DOW’S RUN TO 14,000
Just inches away from a historic 14,000-point high, the Dow Jones industrial average still needs all the help it can get this week if investors want to keep embracing Wall Street’s mystifying midsummer dream.
Investors have ignored shopping slowdowns, the tumbling dollar and a burned-out housing boom to open their portfolios wider to the sunny buying side of the street, hoping the economy can withstand any turn of events.
Market watchers are certain about one thing – Wall Street optimists have developed a new comfort level from Friday’s lifetime high set in the broader Standard & Poor’s 500 index, which is the favored barometer of professional traders.
But economists aren’t sure if the stunning but brief show of investor support for buying blue chips last week will be enough to push the Dow ahead for the added 93 points it needs to break 14,000. The Dow closed at 13,907.25 Friday.
“We expect a thin trading range all week, not the significant highs like we’ve just had,” said economist Aaron Smith of Economy.com.
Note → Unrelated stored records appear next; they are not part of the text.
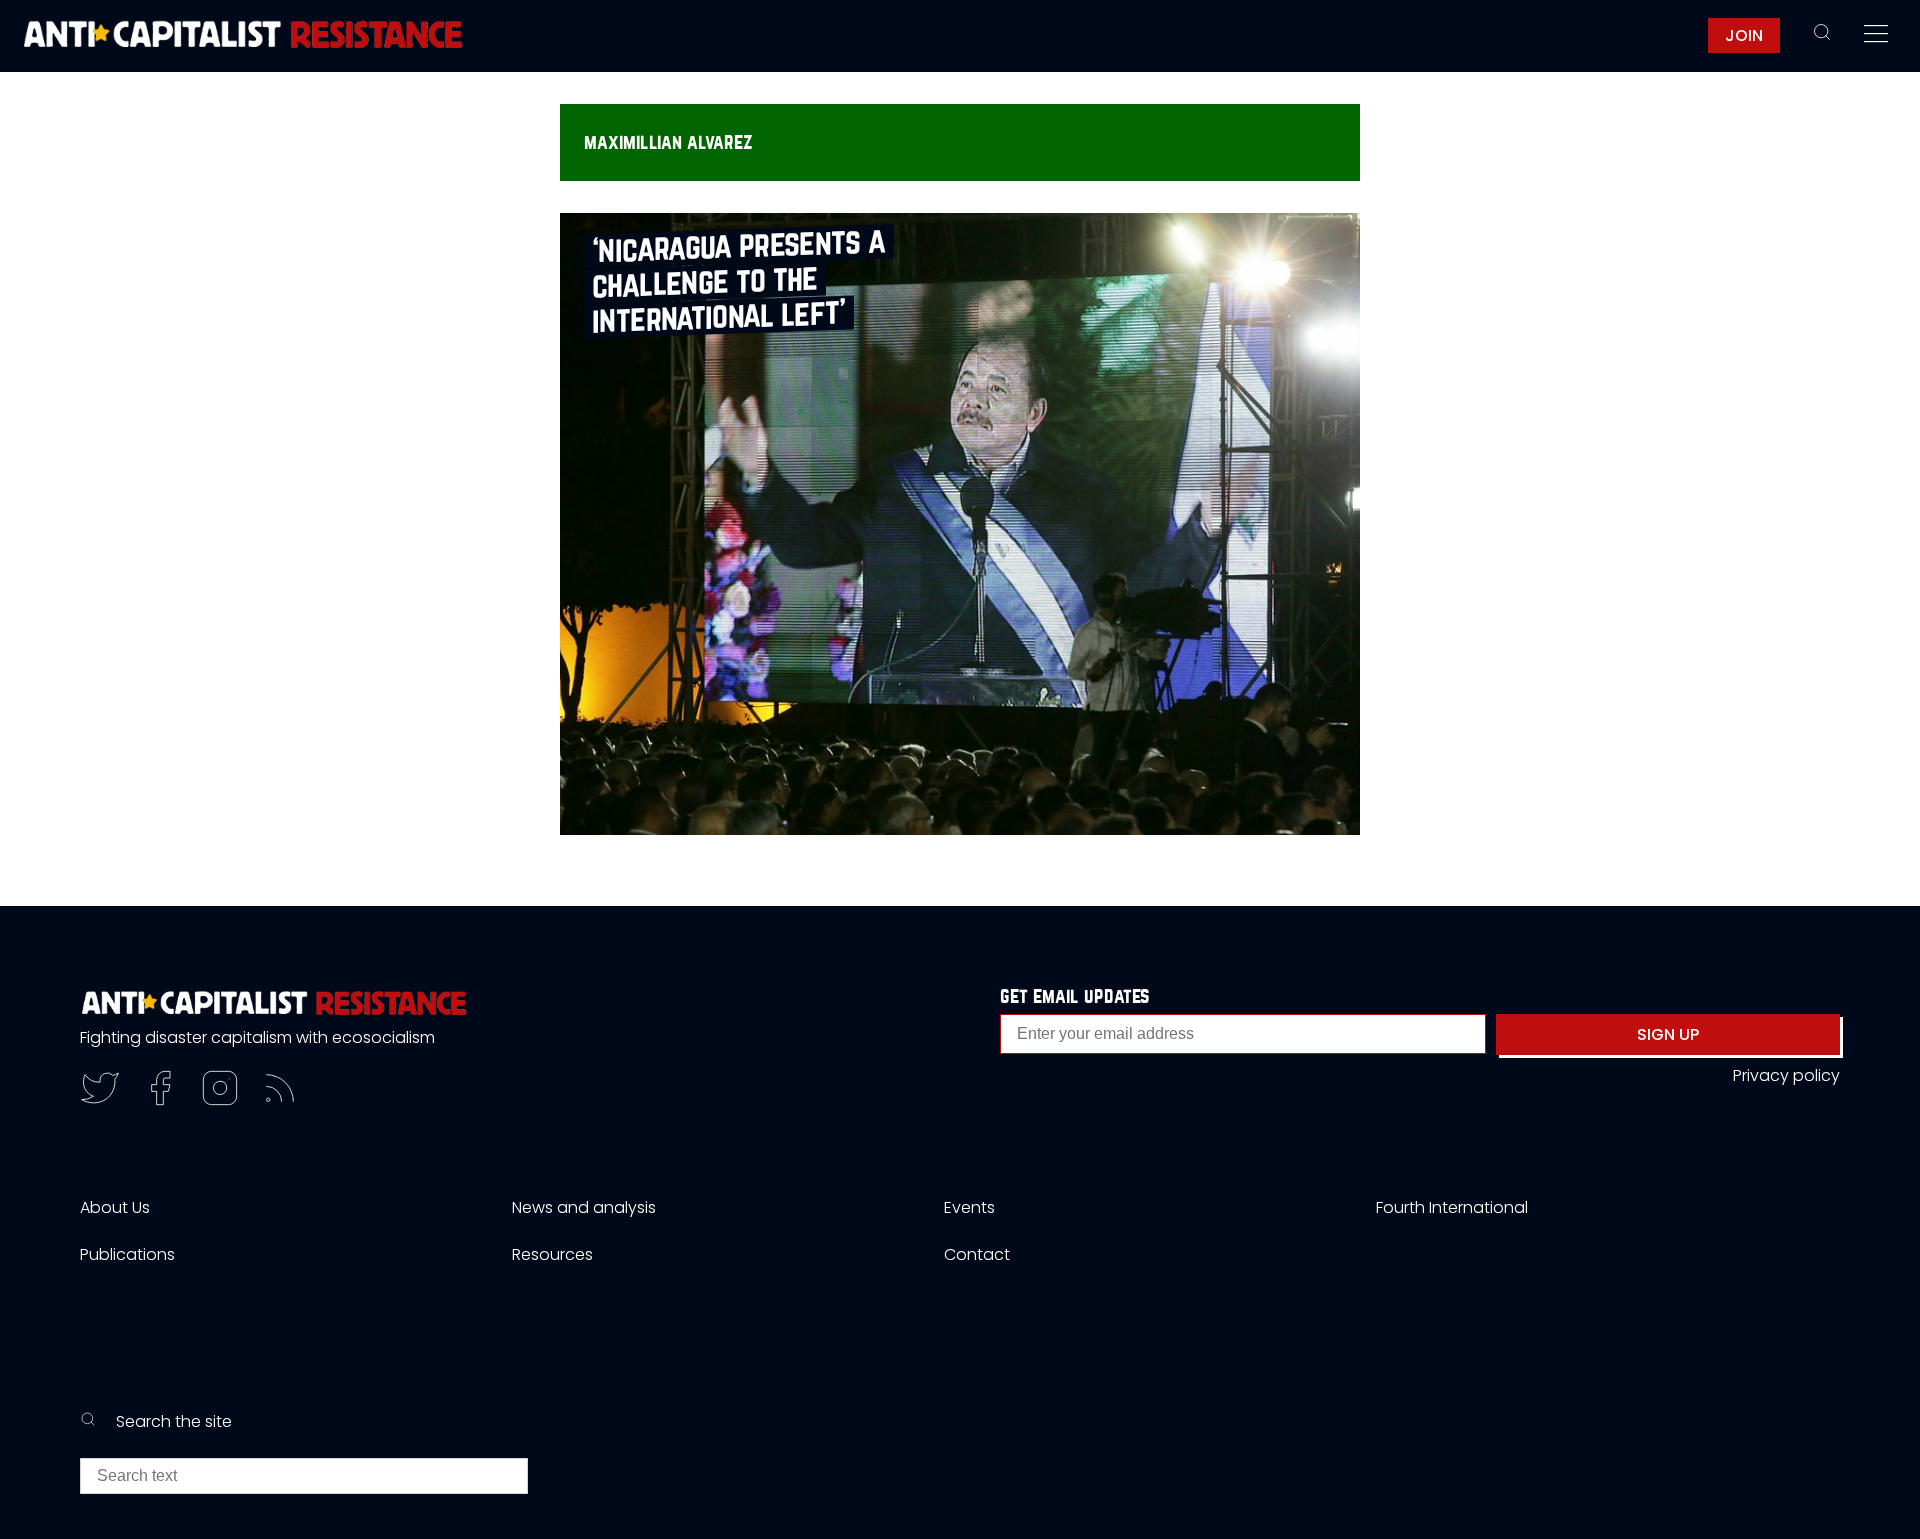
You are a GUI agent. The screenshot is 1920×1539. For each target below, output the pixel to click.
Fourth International (1452, 1207)
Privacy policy (1786, 1075)
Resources (552, 1254)
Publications (127, 1254)
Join (1744, 35)
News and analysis (584, 1207)
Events (969, 1207)
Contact (977, 1254)
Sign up (1668, 1034)
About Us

“Wall Street’s already hit its sweet spot where it is now, but there is a serious risk of a misstep,” Smith said.
That could come from the single wildcat factor of surging oil prices, now nearing the all-time high of $78.40 a barrel set here a year ago, on July 14, 2006.
Crude traded at $77 in London, raising concerns that its rise won’t stop until crude hits an alarming $80 a barrel.
“When you get to the new threshold of $80 [a barrel] oil, people start talking about $100 oil,” Smith said, adding that the $80 mark is unlikely unless oilfields are crippled by new geopolitical calamities.
Meanwhile investors are awaiting new data due this week that could give hints on the economy’s footing and inflation. Economists expect few surprises and tame inflation for both factories and consumers alike.
Federal Reserve chief Ben Bernanke could raise new concerns later in the week when he testifies to Congress about fallout from the meltdown of the mortgage bond market, which exceeds $1 trillion in so-called subprime mortgages, not counting an equally sizable amount of derivatives from shaky junk bonds.
“The markets are going to be dying to know what the balance of risks are going to be in the light of the subprime fallout,” said David Brown, chief European economist at Bear Stearns, referring to Bernanke’s speech.
While many investors have been soothed by the stock rallies, many others are worried that the junk mortgage crisis and higher rates will spill over into healthy credit markets, the lifeblood of companies around the world.